I’m finding this project interesting and provocative:
Here is some additional description of the installation from the museum’s YouTube channel:
The Senator John Heinz History Center, “the Smithsonian’s home in Pittsburgh,” and UPMC Health Plan have partnered to encourage museum visitors to climb the stairs and blend health and history with the new SmartSteps exhibition.
Visitors who take the steps to explore the History Center’s six floors of exhibition space will be treated to unique facts about Pittsburgh history and colorful murals with health and wellness tips.
As far as we know, the History Center is the first museum in the nation with an exhibit in its stairwell.
The SmartSteps exhibit is part of the museum’s “Health & Fitness” initiatives, which includes healthier eating options at MixStirs Café, a Health and The Body section inside the Western Pennsylvania Sports Museum, and the nation’s first curator of food and fitness.
Visitors who climb all 123 steps of the SmartSteps exhibit will be rewarded with a complimentary Heinz pickle pin.
I appreciate that the museum is encouraging visitors to think about fitness, and rewarding them for taking some steps (ha!) toward greater physical activity. That said, I have one big question about the installation:
How does this exhibit even begin to account for visitors with mobility disabilities?
I see that the “passport” stamps visitors can collect are located on the exhibit floor at each level rather than in the staircase, so I suppose if the museum considered collecting all six stamps to be sufficient participation for the reward of a pin, visitors unable to take the stairs could still participate to some extent by taking the elevator and getting off at each floor. However, the stairway exhibits themselves seem to be off-limits to people who cannot climb or descend stairs, including people who use wheelchairs, scooters, walkers, crutches, and similar devices–not to mention parents with children in strollers. And isn’t the learning that takes place in the stairway more important than a pickle pin?
In the video, the Smart Steps exhibit is framed as a promotion for physical fitness, with “smart” referencing, I’m assuming, both the exhibit content (learning can take place inside the stairway) and that it’s “smarter,” from a fitness standpoint, to climb the stairs instead of riding the elevator.
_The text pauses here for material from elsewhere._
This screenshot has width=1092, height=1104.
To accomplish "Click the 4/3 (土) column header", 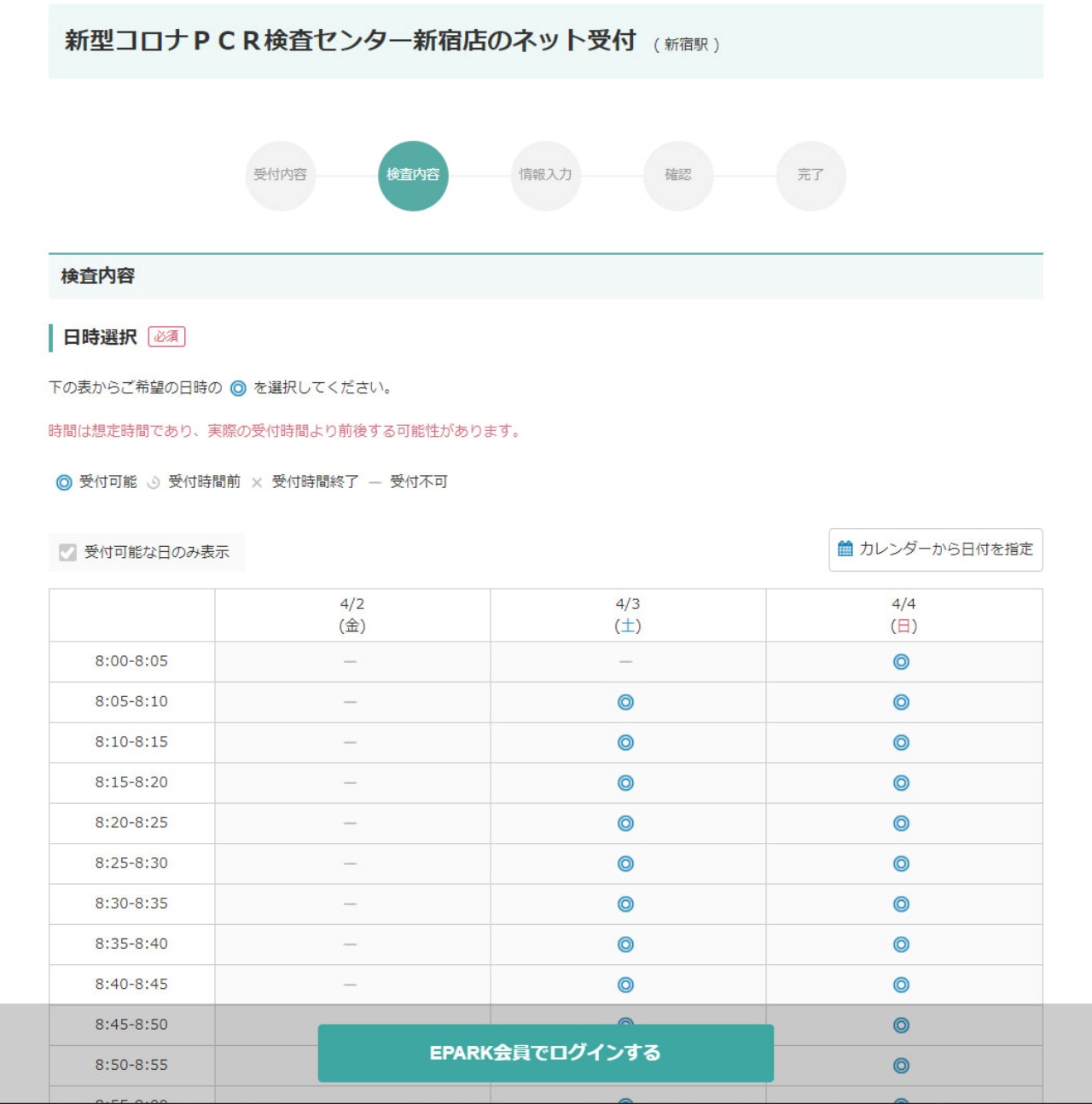I will [x=628, y=615].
If steps are here set up in opposition to elevators, and steps are “smart,” does that make elevators (and by extension, their users) “dumb”? (The museum claims to be trying to “make elevators history,” which of course is also troubling from an accessibility standpoint.)
Near the end of the video, Scott Lammie, a senior vice president with the UPMC Health plan, says, “UPMC Health Plan is just so proud to be a sponsor of the Heinz History Center, and we’re especially delighted to be able to support this Smart Steps exhibit, an exhibit that encourages our visitors to blend health and history.” Might this museum find ways for all its visitors to blend health and history, and not just those who are able to climb stairs?
Perhaps the museum could provide the same content in alternative formats, such as a brochure or website. However, even if the museum has created such resources–and it’s not apparent to me it has–a brochure or website is not able to provide quite the same experience as the one accessible to the able-bodied. After all, the video suggests climbing the stairs is a social experience; at 2:27 in the video, generically attractive white people are shown climbing the stairs, chatting and enjoying the experience available to them.
That said, it’s not at all clear to me that a brochure or website showcasing the content would be considered an acceptable alternative under the Americans with Disabilities Act. At ADA.gov, a page on museum accessibility states that when elevators are broken and exhibition areas thus made inaccessible to visitors with disabilities, “temporary alternate access to exhibitions and programs may be provided using photographic, video, or computer presentations.” Note the word temporary in that sentence–it suggests such workarounds are insufficient as permanent accommodations.
This all raises, of course, a point that transcends the Heinz Center’s exhibit: Are stairway exhibits forbidden under the ADA? If not, should museums interpret the ADA more broadly, and ensure that at least a portion of every exhibit is accessible to visitors with disabilities? If so, what constitutes a reasonable portion? For example, in science centers, some interactives might not be 100% accessible to everyone, yet such interactives are at least viewable by sighted people who might not have the strength, flexibility, balance, or dexterity required by some of the stations. In addition, I have seen art hung above the landing areas in stairways at art museums, but these are isolated pieces and typically do not constitute an exhibition in themselves. The stairway exhibit at the Heinz Center, however, is not viewable by those with mobility issues that keep them from accessing the stairs.
What are your thoughts? Are there ways to make the Heinz Center’s Smart Steps exhibition sufficiently accessible to visitors with disabilities? If not, does that mean museums shouldn’t invest in stairway exhibits?
I’m glad someone addressed this – the accessibility issues were the first thing that popped in my head when I first heard about this project.
Most people with disabilities aren’t looking for opportunities for lawsuits, and most will likely be okay with the fact that this exhibition is not available to them. Hopefully the museum is providing it in another format for people unable to use the stairs for whatever reason. I don’t think their goal is to exclude anyone (and thus the reason most people won’t be offended), but I do wonder whether this is a good model to follow.
Standard caveats aside, it seems they could be sued.